Classic Beef Wellington Recipe
Ingredients
- 1.5 to 2 lbs beef tenderloin
- Salt and freshly ground black pepper
- 2 tablespoons olive oil
- 8 ounces mushrooms, finely chopped
- 2 tablespoons Dijon mustard
- 8 slices of prosciutto
- 1 sheet of puff pastry (thawed if frozen)
- 1 egg, beaten (for egg wash)
Instructions
Step 1: Prepare the Beef
Preheat your oven to 400°F (200°C). Season the beef tenderloin generously with salt and black pepper. In a hot skillet, heat the olive oil and sear the beef on all sides until browned. This should take about 2-3 minutes per side. Once done, remove the beef from the skillet and let it cool.

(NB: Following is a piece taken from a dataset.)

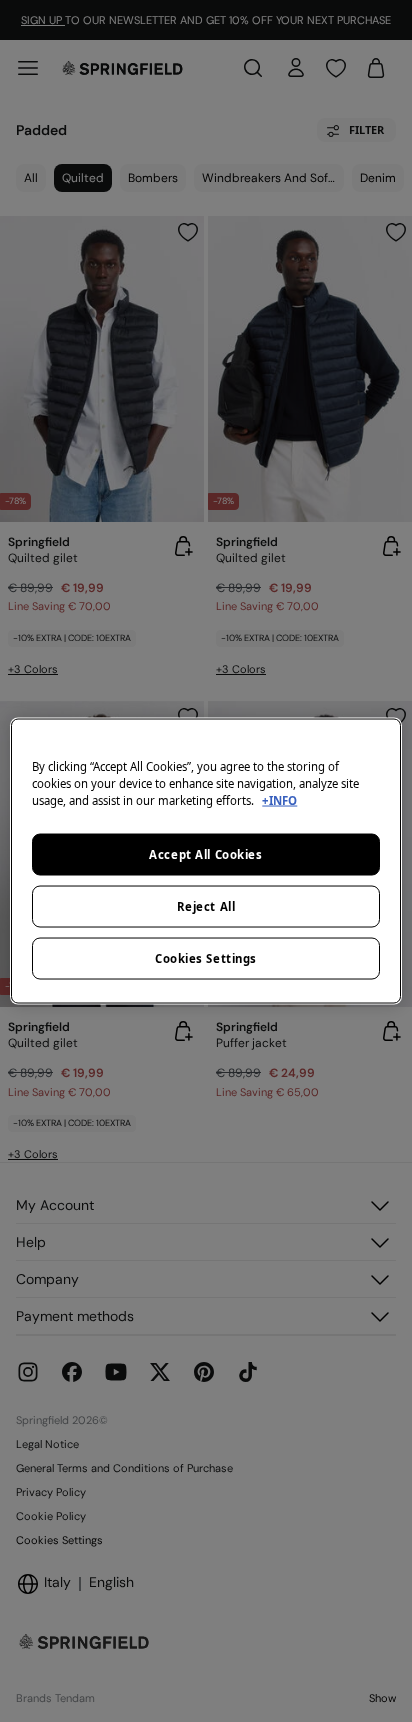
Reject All (206, 906)
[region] (205, 861)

Step 2: Make the Mushroom Duxelles
In the same skillet, add the finely chopped mushrooms and cook them until all moisture has evaporated and they're golden brown. This usually takes about 10 minutes. Remove from heat, allow to cool, and then mix in the Dijon mustard.
Step 3: Assemble the Wellington
On a clean surface, lay out the prosciutto slices, slightly overlapping them. Spread the mushroom mixture over the prosciutto, then place the beef on top. Roll the prosciutto around the beef tightly and then wrap the entire thing in the puff pastry, sealing the edges with beaten egg.
Step 4: Bake
Place the wrapped Wellington on a baking sheet. Brush the top with the remaining beaten egg and score lightly with a knife for decoration. Bake in the preheated oven for about 25-30 minutes, or until the pastry is golden brown.
Step 5: Serve
Let the Beef Wellington rest for about 10 minutes before slicing. Serve with your choice of sides and enjoy this exquisite dish!
Tips
- Make sure not to overcook the beef, as it will continue to cook slightly while resting.
- You can add herbs like thyme or rosemary to the mushroom mixture for extra flavor.